Protestos em Madagascar deixam pelo menos dois mortos

Pelo menos duas pessoas morreram e treze ficaram feridas nesta segunda-feira em um protesto contra o fechamento de duas estações de rádio no centro de Antananarivo, capital de Madagascar. Policiais e soldados abriram fogo contra manifestantes de oposição ao governo.

BBC Brasil |

AP

Carros são incendiados durante protestos na capital de Madagascar

Os conflitos continuaram pela noite, mas ainda não está claro se as duas mortes foram causadas pelos tiros das forças de segurança.

Os choques com a polícia começaram depois de os manifestantes terem se dirigido a um tribunal da cidade em protesto contra o fechamento das rádios Mada e Fahazavana.

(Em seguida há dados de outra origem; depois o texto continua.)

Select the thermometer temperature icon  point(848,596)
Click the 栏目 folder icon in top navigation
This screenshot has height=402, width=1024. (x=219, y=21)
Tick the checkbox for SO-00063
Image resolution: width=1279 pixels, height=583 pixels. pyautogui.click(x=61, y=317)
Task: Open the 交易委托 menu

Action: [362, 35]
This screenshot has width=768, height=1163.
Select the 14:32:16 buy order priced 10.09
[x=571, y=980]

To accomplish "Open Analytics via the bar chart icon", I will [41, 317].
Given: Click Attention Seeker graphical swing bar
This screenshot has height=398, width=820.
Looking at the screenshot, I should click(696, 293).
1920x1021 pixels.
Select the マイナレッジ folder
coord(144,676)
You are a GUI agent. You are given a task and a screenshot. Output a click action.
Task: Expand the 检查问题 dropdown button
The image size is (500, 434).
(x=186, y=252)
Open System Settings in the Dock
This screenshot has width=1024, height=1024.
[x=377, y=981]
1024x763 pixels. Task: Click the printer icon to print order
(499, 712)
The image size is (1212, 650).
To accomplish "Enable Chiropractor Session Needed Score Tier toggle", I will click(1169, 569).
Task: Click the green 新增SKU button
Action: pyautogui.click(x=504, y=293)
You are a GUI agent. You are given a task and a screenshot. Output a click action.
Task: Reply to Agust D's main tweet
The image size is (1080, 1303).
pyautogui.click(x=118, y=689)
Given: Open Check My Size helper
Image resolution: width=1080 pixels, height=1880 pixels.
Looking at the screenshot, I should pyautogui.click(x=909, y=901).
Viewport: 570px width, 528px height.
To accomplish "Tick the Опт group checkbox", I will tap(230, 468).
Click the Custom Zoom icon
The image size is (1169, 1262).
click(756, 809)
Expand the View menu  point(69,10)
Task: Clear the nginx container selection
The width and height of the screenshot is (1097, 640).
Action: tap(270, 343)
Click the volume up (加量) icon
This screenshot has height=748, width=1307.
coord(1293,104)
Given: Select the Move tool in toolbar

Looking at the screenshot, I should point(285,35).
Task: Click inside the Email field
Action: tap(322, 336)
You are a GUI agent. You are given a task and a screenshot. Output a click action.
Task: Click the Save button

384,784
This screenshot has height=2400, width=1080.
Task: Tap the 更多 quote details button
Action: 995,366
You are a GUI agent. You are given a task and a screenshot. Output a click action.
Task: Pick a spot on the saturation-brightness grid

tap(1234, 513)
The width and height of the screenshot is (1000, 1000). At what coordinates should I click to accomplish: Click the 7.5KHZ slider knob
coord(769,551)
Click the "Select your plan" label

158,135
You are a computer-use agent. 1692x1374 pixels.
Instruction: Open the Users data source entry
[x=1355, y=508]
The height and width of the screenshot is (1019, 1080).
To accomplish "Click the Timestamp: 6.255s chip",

As forças de segurança tentaram dispersar os manifestantes com bomba de gás e depois abriram fogo.

O correspondente da BBC em Madagascar, Jonny Hogg, afirmou ter visto pelo menos uma pessoa sendo baleada pelas costas de uma curta distância.

Hogg também afirmou que carros foram incendiados nas proximidades de prédios do governo.

Segundo ele, o número de mortos nos choques pode aumentar.Novos protestos foram marcados para esta terça-feira.

Golpe

Os manifestantes apoiam o ex-presidente Marc Ravalomanana, que foi tirado do poder em março deste ano em um golpe liderado por seu rival e atual presidente Andry Rajoelina. Ele atualmente está exilado.

Rajoelina afirma que convocará eleições presidenciais em outubro de 2010 e emitiu uma ordem de prisão contra Ravalomanana.

Também nesta segunda-feira, Ravalomanana afirmou em uma coletiva de imprensa na África do Sul que não tem medo de ser preso e disse que pretende retornar ao país nas próximas semanas.

Ravalomanana afirmou que a "única maneira de se acabar com a crise" no país africano é a convocação de eleições ou de um referendo antes do final deste ano.

O golpe que tirou Ravalomanana do poder foi condenado pelos países africanos, o que fez com que o país fosse suspenso da União Africana e da Comunidade para o Desenvolvimento da África Austral.

O ex-presidente afirmou ainda esperar que estas duas organizações o ajudem a voltar ao país.